Potplant19 · 28/08/2023 07:19

I'm at the 10 month mark with my second and sleep is still a big challenge. I remember with my first 8-12 ish months being the hardest part sleep wise, I got so stressed with it all. Her sleep started improving around a year, and was sleeping through by 18 months. This time I've just rolled with it and accepted if she needs me she needs me and we co-sleep from 10pm ish.

I'd say watch out for naps a bit - mine has dropped down to one a day in the last couple of weeks and that's made bedtime a whole lot easier. It was a 45 minute battle to get her to bed but now it's 10 mins and done. If I read the sleep guides I'm sure they'd all tell me one nap isn't enough, but my baby doesn't think that so following their lead.
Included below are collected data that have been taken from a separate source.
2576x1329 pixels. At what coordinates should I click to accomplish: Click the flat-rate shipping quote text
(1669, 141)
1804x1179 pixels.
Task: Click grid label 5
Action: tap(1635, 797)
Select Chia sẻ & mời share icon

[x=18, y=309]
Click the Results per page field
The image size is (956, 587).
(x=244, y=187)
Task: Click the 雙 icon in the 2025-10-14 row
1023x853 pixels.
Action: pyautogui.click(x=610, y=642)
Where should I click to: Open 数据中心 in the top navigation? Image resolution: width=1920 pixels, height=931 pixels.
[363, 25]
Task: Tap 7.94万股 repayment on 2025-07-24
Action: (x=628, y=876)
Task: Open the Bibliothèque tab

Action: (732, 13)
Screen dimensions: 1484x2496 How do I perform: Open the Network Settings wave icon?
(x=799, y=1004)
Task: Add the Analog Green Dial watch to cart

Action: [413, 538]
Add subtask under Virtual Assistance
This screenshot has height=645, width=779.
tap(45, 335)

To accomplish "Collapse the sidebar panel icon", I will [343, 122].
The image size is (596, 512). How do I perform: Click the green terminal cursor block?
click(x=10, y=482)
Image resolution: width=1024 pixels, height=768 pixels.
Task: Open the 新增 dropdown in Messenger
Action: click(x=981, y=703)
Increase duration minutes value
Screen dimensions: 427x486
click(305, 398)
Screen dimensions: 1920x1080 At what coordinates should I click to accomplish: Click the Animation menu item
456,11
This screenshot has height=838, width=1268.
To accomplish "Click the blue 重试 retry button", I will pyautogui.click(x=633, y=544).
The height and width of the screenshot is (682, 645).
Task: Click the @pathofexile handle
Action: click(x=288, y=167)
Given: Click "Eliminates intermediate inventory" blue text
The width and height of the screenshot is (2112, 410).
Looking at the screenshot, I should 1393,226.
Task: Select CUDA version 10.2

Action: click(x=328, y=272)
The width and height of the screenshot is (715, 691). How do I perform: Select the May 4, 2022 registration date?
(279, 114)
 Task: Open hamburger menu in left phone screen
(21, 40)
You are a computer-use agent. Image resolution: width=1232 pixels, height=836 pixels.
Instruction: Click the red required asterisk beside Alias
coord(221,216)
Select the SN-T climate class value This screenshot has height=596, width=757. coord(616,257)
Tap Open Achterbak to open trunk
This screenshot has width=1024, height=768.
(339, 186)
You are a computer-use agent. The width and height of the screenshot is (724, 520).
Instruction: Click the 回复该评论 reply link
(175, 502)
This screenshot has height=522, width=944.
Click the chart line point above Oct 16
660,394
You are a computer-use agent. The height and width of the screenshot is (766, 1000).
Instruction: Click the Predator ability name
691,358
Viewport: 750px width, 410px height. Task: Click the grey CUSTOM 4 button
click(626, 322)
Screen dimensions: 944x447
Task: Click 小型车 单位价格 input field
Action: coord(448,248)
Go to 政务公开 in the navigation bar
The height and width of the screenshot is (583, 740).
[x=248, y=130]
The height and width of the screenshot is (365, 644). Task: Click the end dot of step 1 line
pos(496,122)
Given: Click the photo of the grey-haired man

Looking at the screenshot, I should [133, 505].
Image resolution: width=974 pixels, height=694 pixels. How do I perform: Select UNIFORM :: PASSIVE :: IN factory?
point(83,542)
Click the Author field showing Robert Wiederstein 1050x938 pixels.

The HV also said most would be down to one nap by their first birthday.

TashieWoo · 29/08/2023 23:43

Thank you @teaandkittehs and @Potplant19 , this is an older thread that I started in January. The following months were tough with sleep deprivation and near constant illness from nursery that affected us all, but I think we are through to the other side now. DD is nearly 16 months old and she has 1 nap a day of up to 2 hours and about 10 hours of night sleep, and she often sleeps through! We never thought we’d get to this stage and we didn’t really do anything to help, I think sleep is developmental more than anything else.

At the moment I read to DD and give her a bottle in an armchair in her room and she falls asleep on me. She was goIng into her cot and falling asleep independently but I reverted to cuddling to sleep when DD got overexcited and started crawling around the cot!